* start Records to use *

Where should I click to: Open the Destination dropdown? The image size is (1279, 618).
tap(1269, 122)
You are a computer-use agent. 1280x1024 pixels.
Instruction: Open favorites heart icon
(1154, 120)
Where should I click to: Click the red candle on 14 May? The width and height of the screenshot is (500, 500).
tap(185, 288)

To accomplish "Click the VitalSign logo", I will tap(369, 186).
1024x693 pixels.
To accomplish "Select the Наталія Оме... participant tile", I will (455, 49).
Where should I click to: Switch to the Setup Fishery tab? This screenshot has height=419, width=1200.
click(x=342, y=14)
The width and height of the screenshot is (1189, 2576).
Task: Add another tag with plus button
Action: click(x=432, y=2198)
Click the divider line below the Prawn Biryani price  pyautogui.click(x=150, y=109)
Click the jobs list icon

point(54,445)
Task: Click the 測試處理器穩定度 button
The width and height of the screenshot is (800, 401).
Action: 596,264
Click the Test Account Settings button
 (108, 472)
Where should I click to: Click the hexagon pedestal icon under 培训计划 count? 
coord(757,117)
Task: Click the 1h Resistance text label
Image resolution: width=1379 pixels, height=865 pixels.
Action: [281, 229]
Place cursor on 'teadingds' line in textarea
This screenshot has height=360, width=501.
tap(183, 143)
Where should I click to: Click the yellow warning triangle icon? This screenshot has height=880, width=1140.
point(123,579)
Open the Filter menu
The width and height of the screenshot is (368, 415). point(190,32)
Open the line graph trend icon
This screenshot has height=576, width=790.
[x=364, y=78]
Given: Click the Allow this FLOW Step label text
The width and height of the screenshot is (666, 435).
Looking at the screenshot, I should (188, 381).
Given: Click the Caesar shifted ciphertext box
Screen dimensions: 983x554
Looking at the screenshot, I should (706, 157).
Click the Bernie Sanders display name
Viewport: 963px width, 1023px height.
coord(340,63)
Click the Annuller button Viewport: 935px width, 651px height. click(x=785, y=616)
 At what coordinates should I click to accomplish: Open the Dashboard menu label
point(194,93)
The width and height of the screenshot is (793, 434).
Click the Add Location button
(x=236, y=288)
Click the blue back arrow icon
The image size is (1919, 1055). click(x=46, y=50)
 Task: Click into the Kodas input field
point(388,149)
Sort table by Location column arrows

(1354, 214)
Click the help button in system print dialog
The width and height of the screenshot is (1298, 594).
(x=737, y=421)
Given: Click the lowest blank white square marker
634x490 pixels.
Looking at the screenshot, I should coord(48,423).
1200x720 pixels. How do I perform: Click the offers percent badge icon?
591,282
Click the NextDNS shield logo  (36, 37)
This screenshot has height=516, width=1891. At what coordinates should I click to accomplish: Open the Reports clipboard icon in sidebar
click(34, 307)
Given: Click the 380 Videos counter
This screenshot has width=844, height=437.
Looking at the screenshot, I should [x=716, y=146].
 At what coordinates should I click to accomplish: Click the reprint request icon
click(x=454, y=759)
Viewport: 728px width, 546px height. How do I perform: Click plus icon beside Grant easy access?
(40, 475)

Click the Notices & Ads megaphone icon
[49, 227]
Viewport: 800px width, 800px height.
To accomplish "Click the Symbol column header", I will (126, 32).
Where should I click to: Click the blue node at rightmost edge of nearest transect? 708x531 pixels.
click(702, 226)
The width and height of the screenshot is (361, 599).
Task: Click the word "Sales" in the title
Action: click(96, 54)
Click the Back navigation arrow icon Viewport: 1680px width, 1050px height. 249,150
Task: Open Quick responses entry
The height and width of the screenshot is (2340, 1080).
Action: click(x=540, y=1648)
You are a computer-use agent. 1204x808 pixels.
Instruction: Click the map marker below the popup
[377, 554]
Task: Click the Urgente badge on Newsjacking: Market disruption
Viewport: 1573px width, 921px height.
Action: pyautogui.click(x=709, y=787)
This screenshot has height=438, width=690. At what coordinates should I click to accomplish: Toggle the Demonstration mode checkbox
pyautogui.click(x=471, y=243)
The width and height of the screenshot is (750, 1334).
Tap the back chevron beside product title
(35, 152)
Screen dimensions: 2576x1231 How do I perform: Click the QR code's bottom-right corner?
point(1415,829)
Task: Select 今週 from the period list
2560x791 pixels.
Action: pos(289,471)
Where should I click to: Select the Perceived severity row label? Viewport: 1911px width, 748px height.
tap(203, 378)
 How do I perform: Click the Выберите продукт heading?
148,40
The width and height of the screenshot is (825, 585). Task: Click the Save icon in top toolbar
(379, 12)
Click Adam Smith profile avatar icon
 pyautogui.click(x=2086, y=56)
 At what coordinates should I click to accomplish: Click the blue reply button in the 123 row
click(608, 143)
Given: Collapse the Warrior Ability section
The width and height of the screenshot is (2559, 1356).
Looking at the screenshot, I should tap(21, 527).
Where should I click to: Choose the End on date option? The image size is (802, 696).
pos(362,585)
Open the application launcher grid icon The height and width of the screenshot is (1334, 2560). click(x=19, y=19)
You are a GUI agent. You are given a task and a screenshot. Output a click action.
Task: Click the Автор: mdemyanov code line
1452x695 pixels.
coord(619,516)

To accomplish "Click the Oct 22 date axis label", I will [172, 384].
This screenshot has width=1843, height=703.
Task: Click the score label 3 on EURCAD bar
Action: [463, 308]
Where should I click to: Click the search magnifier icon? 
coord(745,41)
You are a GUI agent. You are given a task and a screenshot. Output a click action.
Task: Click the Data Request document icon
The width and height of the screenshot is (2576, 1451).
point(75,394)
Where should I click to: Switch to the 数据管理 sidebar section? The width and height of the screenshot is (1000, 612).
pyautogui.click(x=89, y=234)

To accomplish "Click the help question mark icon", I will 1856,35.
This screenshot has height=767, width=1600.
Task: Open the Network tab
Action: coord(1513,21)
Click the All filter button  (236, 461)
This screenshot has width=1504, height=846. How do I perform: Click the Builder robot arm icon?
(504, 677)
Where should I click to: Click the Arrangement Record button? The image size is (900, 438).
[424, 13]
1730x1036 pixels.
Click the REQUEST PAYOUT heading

* end Records to use *

# [Goal]
Copy the data from the line with "Open the Filter menu" to the line with "Looking at the screenshot, I should (188, 381)." word for word.

# [Output]
Open the Filter menu
The width and height of the screenshot is (368, 415). point(190,32)
Open the line graph trend icon
This screenshot has height=576, width=790.
[x=364, y=78]
Given: Click the Allow this FLOW Step label text
The width and height of the screenshot is (666, 435).
Looking at the screenshot, I should (188, 381).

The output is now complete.